John Cameron Mitchell: Well, maybe, you know, I grew up in a military, very conservative Catholic background and certain things are considered received wisdom and not to be questioned, and of course that, you know, can be very comforting for some, but it sort of scared me. And I knew I was different, in terms of my sexuality quite young, and having sort of an understanding that I probably deal with that later, at some point, it was an understanding, that I wasn’t really ready to do that until the end of college... which was, was a strange time to come out because AIDS had just hit, you know, and it was a complicated time and life and death was involved.
But also I was very excited about entering the world as an adult and a sexual being and someone who could actually be loved or love someone. Because I wasn’t really into girls, so I didn’t really have that outlet or opportunity to feel those things. So I was like the first generation of people who came out, understanding that safe sex was important. And people just a couple years older than me were dying, so, you know, even a year older, and it was very strange. And I was an actor and at that time in the early ‘80’s, you just didn’t really come out, you know, and still it’s very uncommon for actors to talk about their sexuality lest they be discriminated against and people think, oh, well, you’re gay so you can’t play straight, though if you’re straight and you play gay, that’s generally a requirement for a major award.
So I thought, it was a strange, you know, intensity about it, it seemed stupid to be scared and in the closest, you know, thinking about being in the closet when people were dying and Reagan was doing so little and it was a, again, it was people who weren’t exactly my peers who were dying. So it was a very strange, but exciting time to be hitting your adolescence at, you know, at that very serious time.
And when you, you know, when you’re young, you think you know stuff and you don’t.
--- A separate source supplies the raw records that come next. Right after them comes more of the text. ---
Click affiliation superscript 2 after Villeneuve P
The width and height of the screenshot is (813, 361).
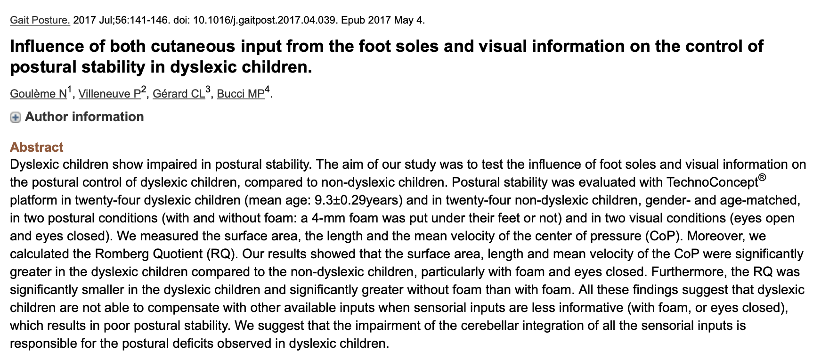click(144, 90)
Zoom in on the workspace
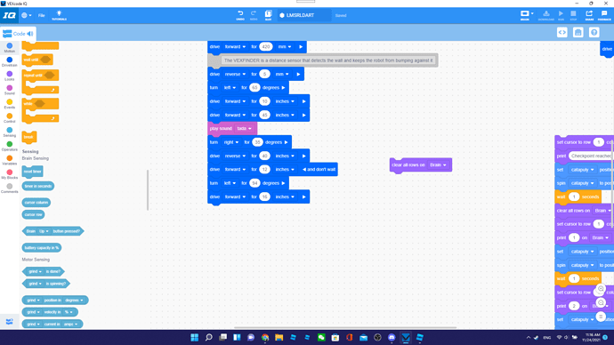614x345 pixels. pyautogui.click(x=601, y=289)

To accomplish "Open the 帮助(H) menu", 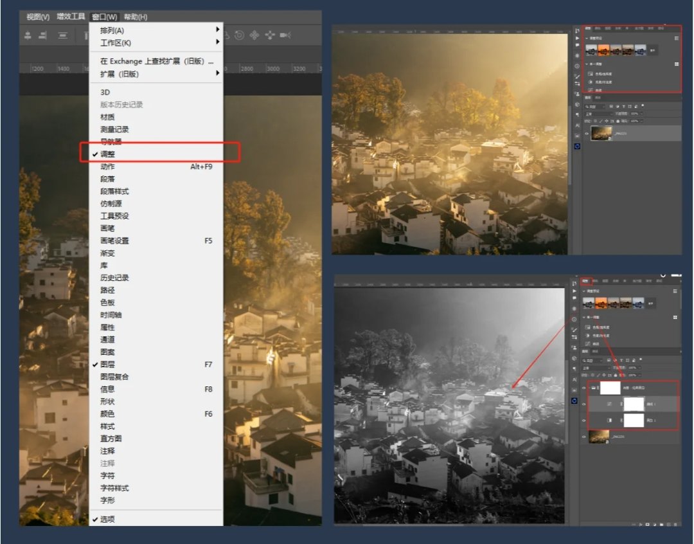I will coord(135,17).
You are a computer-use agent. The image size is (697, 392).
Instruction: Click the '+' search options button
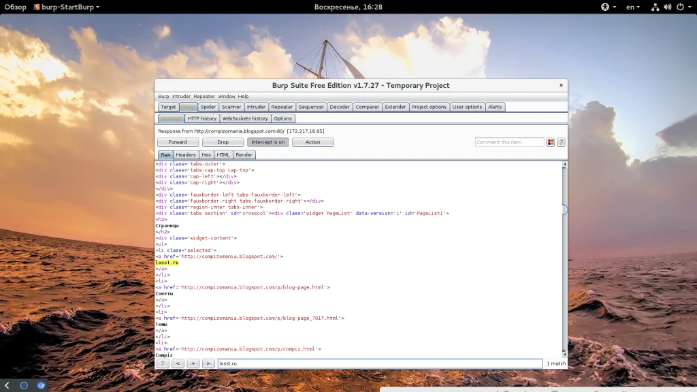tap(193, 363)
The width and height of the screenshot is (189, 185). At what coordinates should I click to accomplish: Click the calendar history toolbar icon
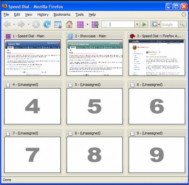click(x=58, y=25)
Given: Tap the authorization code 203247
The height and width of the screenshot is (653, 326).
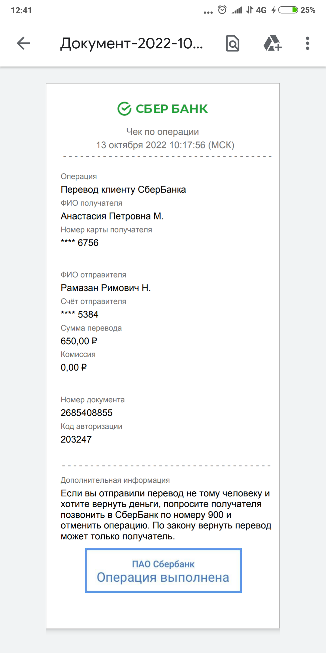Looking at the screenshot, I should (x=76, y=439).
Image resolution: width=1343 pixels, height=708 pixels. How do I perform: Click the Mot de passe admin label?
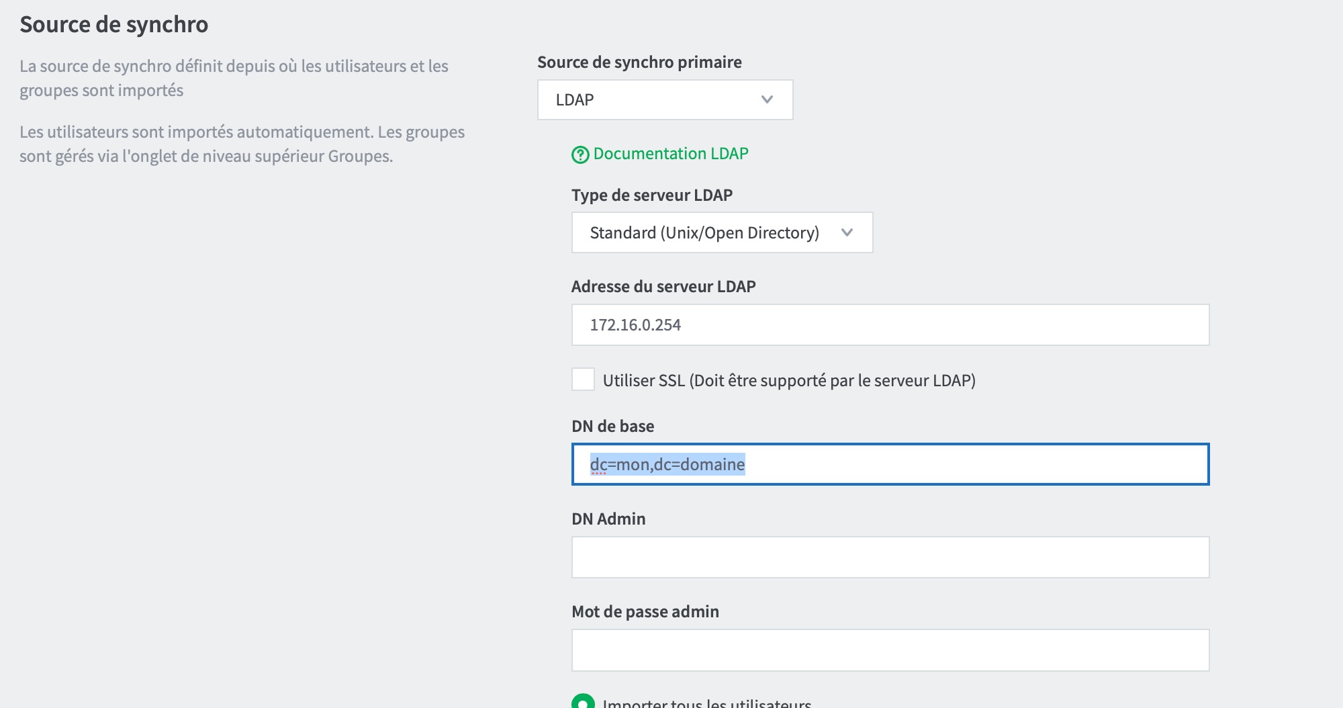[645, 612]
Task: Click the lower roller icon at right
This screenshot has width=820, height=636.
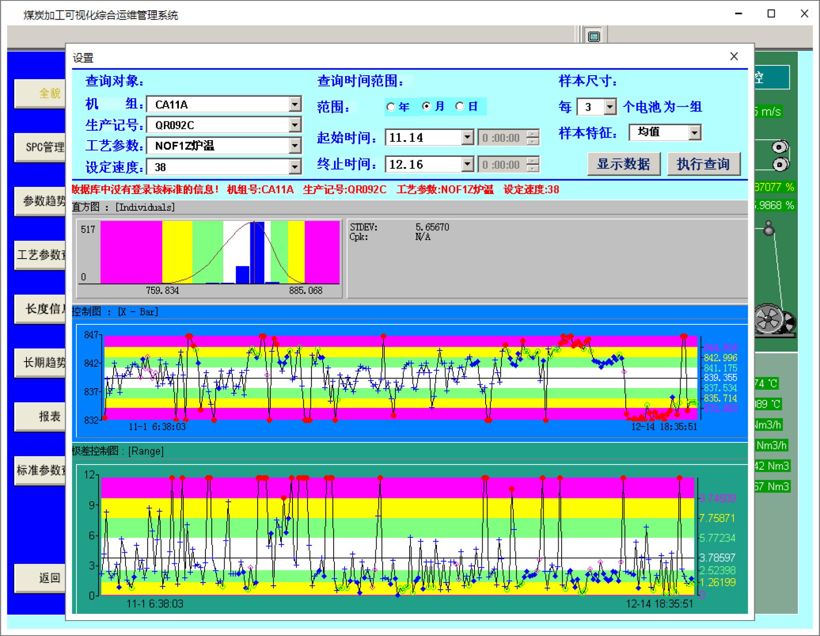Action: [x=780, y=164]
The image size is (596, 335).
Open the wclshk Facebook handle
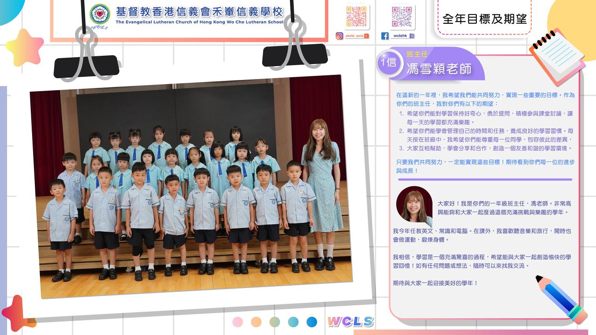pos(400,36)
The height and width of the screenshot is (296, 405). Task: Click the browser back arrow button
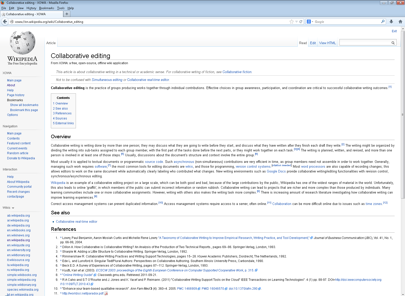[5, 22]
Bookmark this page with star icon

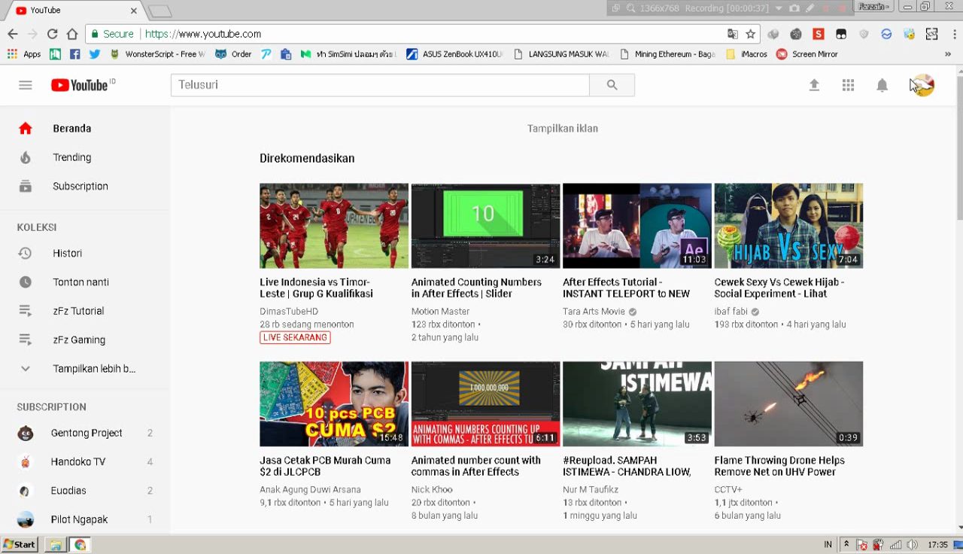tap(750, 34)
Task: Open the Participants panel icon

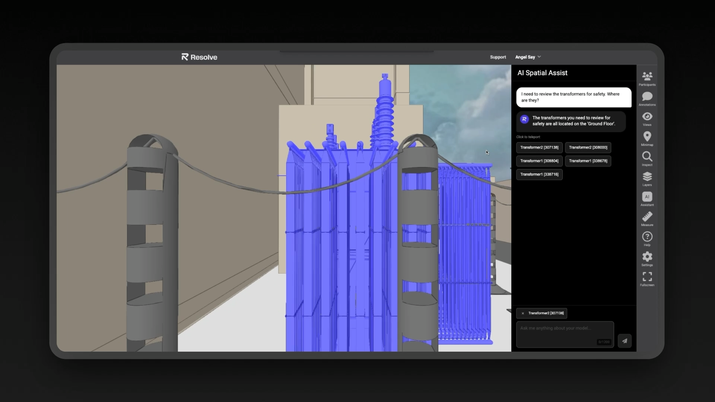Action: [647, 77]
And about relationships, certainly there’s a, you know, you can read about how things are, how things go, and that’s our first way of, you know, or now in a more, perhaps more visual, cinematic way. You do your research on what you’re supposed to, you know, what you’re supposed to learn about love, about life, about everything. And you have these pre-formed opinions, and especially now, in this information age, there’s a kind of false, false wisdom or predigested kind of, "Well, what do you think?" You know, and it’s like your comment on the, you know, post a comment on... “Will North Korea attack? You vote!” You know, and it’s like this sort of false, kind of like, knowledge that people foist on you and you’re supposed to have it, you know, you’re on Facebook and you’re supposed to know your sexual orientation at 13. It’s like, I, nobody really knows what’s going on at that time and people seem to, you know, seem to know stuff or they have to act like they do, and they make decisions before they really need to and it’s a strange, a strange thing.
So I did that a bit, too, and then, you know, the older you get, you realize the less you know and you know some things. And I guess the key thing is to... don’t make a decision based on some fear of the unknown. And I make decisions based on fear of the known all the time, I mean, that’s what the voting booth is hopefully for. But if it’s something based on fear of the unknown, it’s probably a bad decision, that’s the only thing I know.